Note : that you must do this in-place without making a copy of the array.
class Solution {
public:
void moveZeroes(vector<int>& nums) {
int curr=0, end=0, n(nums.size());
while(curr < n)
if(nums[curr] == 0) curr++;
else nums[end++] = nums[curr++];
while(end <n)
nums[end++] = 0;
}
};
Write a function that reverses a string.
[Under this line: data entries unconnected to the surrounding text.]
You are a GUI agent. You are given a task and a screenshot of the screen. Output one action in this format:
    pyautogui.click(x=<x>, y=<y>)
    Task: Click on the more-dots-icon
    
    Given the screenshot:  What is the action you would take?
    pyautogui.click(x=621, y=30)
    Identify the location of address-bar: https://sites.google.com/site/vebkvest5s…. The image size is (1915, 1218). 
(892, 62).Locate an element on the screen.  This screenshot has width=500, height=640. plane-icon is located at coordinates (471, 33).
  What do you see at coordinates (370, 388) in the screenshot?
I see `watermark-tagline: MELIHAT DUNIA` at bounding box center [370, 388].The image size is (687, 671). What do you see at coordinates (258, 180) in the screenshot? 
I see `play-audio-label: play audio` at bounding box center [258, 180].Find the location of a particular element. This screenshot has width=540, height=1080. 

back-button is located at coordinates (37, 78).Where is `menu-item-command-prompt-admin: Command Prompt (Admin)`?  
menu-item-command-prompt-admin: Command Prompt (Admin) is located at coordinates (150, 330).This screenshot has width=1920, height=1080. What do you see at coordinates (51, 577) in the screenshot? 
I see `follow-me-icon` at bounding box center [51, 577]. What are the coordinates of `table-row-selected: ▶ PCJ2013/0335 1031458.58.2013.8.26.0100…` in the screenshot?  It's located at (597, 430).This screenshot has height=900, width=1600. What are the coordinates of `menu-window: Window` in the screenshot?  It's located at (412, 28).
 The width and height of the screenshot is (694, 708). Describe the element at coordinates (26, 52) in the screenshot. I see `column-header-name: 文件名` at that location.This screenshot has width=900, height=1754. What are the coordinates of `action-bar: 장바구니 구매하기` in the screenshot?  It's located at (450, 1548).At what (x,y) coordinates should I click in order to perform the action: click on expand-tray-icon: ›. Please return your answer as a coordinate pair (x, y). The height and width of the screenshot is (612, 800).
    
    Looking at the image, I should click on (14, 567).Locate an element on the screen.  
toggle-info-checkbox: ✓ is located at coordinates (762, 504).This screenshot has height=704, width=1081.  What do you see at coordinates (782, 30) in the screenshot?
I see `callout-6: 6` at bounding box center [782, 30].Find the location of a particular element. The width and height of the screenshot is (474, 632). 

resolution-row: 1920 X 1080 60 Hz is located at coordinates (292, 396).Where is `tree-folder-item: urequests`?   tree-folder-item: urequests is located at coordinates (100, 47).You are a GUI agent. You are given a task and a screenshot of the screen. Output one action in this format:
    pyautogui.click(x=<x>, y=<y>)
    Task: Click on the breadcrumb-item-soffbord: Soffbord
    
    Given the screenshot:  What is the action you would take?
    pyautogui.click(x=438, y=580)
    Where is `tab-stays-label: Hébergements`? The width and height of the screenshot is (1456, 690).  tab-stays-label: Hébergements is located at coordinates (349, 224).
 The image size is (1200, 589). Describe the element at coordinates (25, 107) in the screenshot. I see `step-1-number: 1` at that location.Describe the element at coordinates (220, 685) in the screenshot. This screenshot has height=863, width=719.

The input string is given as an array of characters s.
You must do this by modifying the input array in-place with O(1) extra memory.
class Solution {
public:
void reverseString(vector<char>& s) {
int n(s.size());
for(int i=0; i<n/2; i++)
swap(s[i], s[n-i-1]);
}
};
Given a string s, reverse the order of characters in each word within a sentence while still preserving whitespace and initial word order.
class Solution {
public:
string reverseWords(string s) {
int i = 0;
for (int j = 0; j < s.size(); ++j) {
if (s[j] == ' ') {
reverse(s.begin() + i, s.begin() + j);
i = j + 1;
}
}
reverse(s.begin() + i, s.end());
return s;
}
};
Given the head of a singly linked list, return the middle node of the linked list.
If there are two middle nodes, return the second middle node.
class Solution {
public:
ListNode* middleNode(ListNode* head) {
ListNode* slow = head;
ListNode* fast = head;
while(fast && fast->next){
slow = slow->next;
fast = fast->next->next;
}
return slow;
}
};